- [CONSIGNE ÉCRITE 1]:
Redimensionne les enregistrements de la ligne contenant "You are a GUI" jusqu'à la ligne contenant "[1037, 417]" incluse, et seulement ces lignes : recopie-les toutes, consignes comprises, en multipliant par 2,6 chaque coordonnée donnée dans les réponses et en arrondissant à l'entier le plus proche, les demis vers le haut. Ne reproduis pas les images dans ta réponse.
- [CONSIGNE ÉCRITE 2]:
Prolonge l'extrait de décision de justice en reprenant après sa dernière phrase.

- [EXTRAIT DU DOCUMENT]:

2°/ que les juges ne peuvent statuer que sur les faits dont ils sont régulièrement saisis et à l'encontre des prévenus qui leur sont légalement déférés, à moins que ceux-ci n'acceptent expressément d'être jugés sur des faits distincts de ceux visés à la prévention ; qu'en l'espèce, les seuls faits reprochés à M. [L] était d'avoir « di[t] notamment ¿bandes de bâtards' », d'avoir « déclar[é] notamment ¿caillassez-les, ils veulent me prendre ces bâtards de condés, vous allez rien faire c'est ma cité' » et de s'être « débatt[u] en leur portant des coups de poing et des coups de pied » (arrêt, p. 4, §2) ; que pour le condamner à une peine de quatre ans d'emprisonnement ferme, l'arrêt se fonde sur l'« usage d'un mortier d'artifice afin d'impressionner les policiers et les inciter à quitter les lieux » (arrêt, p. 11, avant-dernier §) ; qu'en aggravant ainsi la peine prononcée à l'encontre de M. [L] en considération d'un fait non compris dans la prévention, la cour d'appel a non seulement méconnu l'autorité de chose jugée du jugement définitif sur la déclaration de culpabilité mais encore excédé ses pouvoirs en violation des articles préliminaire et 388 du code de procédure pénale. »

Réponse de la Cour

Vu les articles 6 et 388 du code de procédure pénale :

8. Selon le premier de ces textes, l'action publique pour l'application de la peine s'éteint notamment par la chose jugée.

9. Il se déduit du second que, s'il appartient aux juges de retenir tous les faits qui, bien que non expressément visés dans le titre de poursuite, ne constituent que des circonstances du fait principal, s'y rattachant et propres à le caractériser, il leur est interdit de statuer sur des faits autres que ceux qui leur sont déférés.

- [DONNÉES FOURNIES]:
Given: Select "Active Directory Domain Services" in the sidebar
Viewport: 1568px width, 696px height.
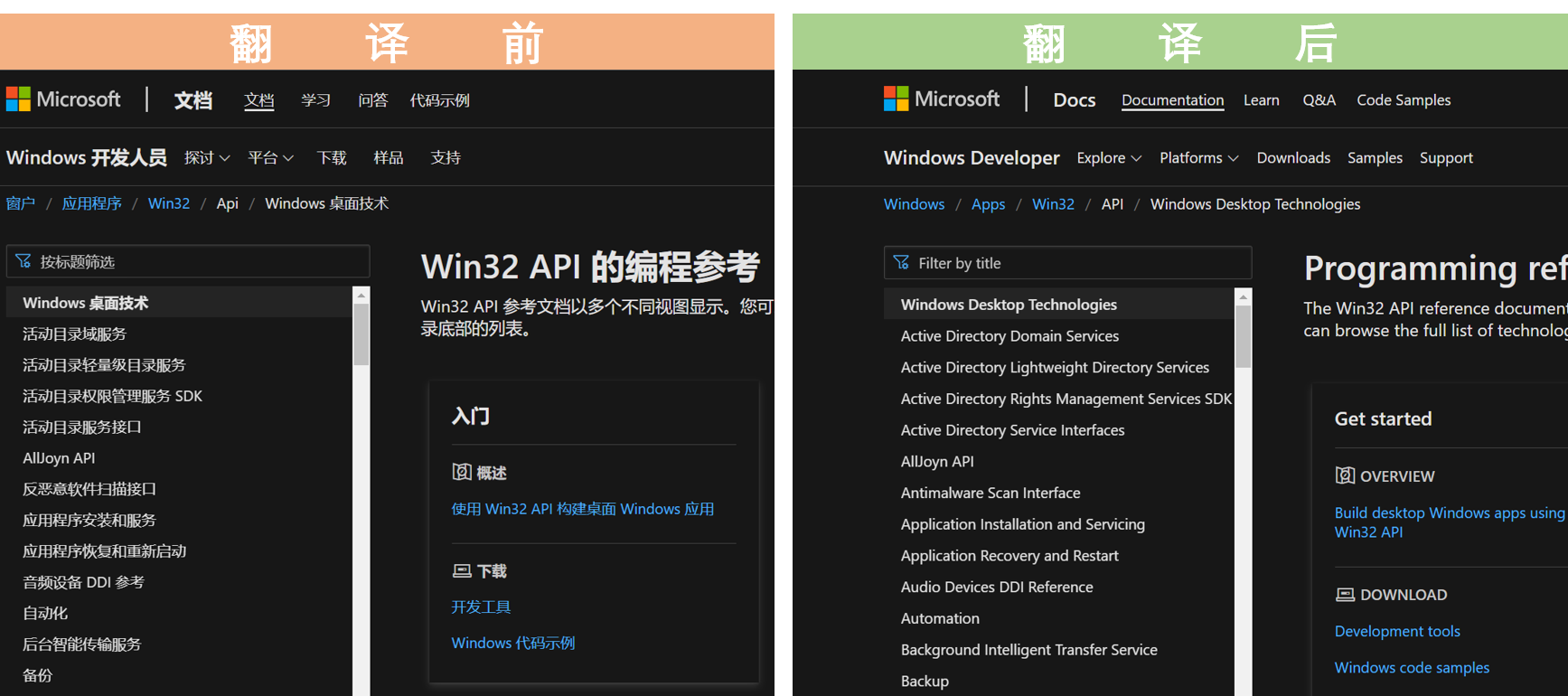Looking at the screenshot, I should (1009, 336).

==

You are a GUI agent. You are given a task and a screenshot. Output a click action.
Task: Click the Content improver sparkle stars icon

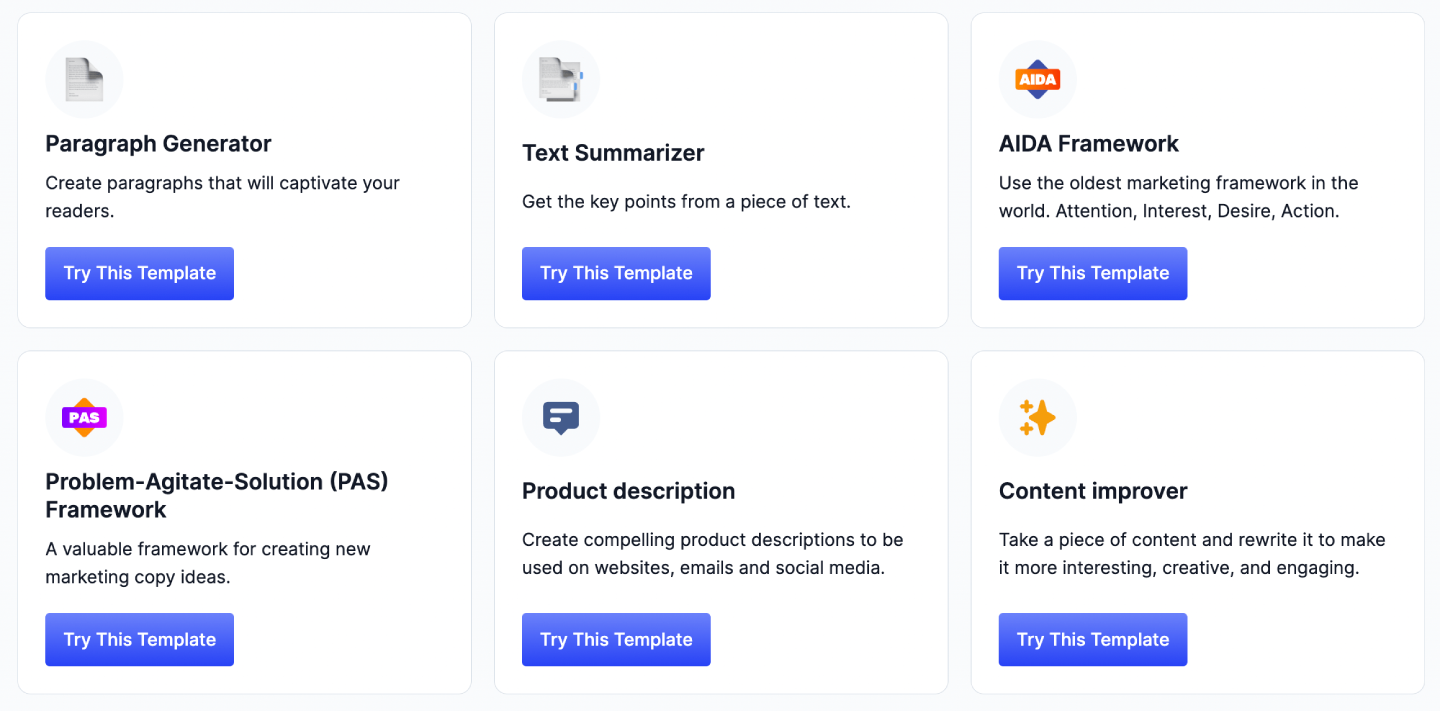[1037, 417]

- [RÉPONSE ÉCRITE 1]:
You are a GUI agent. You are given a task and a screenshot. Output a click action.
Task: Click the Content improver sparkle stars icon

[2696, 1084]

- [RÉPONSE ÉCRITE 2]:
10. Il en résulte que la cour d'appel, saisie d'un appel sur la peine, doit, pour statuer sur celle-ci, se prononcer au regard des circonstances de l'infraction reprochée au prévenu, telles qu'elles ont été constatées par le tribunal correctionnel.

11. Pour fixer la peine prononcée contre M. [L] à quatre ans d'emprisonnement, l'arrêt attaqué fait état des éléments de personnalité ressortant du dossier, de deux extraits de décisions pénales versées en procédure, de sa déclaration de culpabilité dans la présente instance devenue définitive et énonce que les faits, qui ont été commis en état de récidive, sont d'une particulière gravité, le prévenu ayant incité des individus à commettre des violences envers les fonctionnaires de police, indications suivies d'effet puisque ces derniers ont subi des jets de projectiles qui ont atteint deux d'entre eux, et qu'il a également fait usage d'un mortier d'artifice afin d'impressionner les policiers et de les inciter à quitter les lieux.

12. En retenant ainsi, pour aggraver sa peine, que le condamné avait fait usage d'un mortier d'artifice alors qu'il résultait des énonciations du tribunal correctionnel qu'il ne l'avait pas tenu, la cour d'appel a méconnu les textes susvisés et le principe ci-dessus rappelé.

13. La cassation est par conséquent encourue.

PAR CES MOTIFS, la Cour :

CASSE et ANNULE, en toutes ses dispositions relatives à M. [L], l'arrêt susvisé de la cour d'appel de Paris, en date du 31 mars 2023, et pour qu'il soit à nouveau jugé, conformément à la loi ;

RENVOIE la cause et les parties devant la cour d'appel de Paris, autrement composée, à ce désignée par délibération spéciale prise en chambre du conseil ;

ORDONNE l'impression du présent arrêt, sa transcription sur les registres du greffe de la cour d'appel de Paris et sa mention en marge ou à la suite de l'arrêt annulé ;

Ainsi fait et jugé par la Cour de cassation, chambre criminelle, et prononcé par le président en son audience publique du treize novembre deux mille vingt-quatre.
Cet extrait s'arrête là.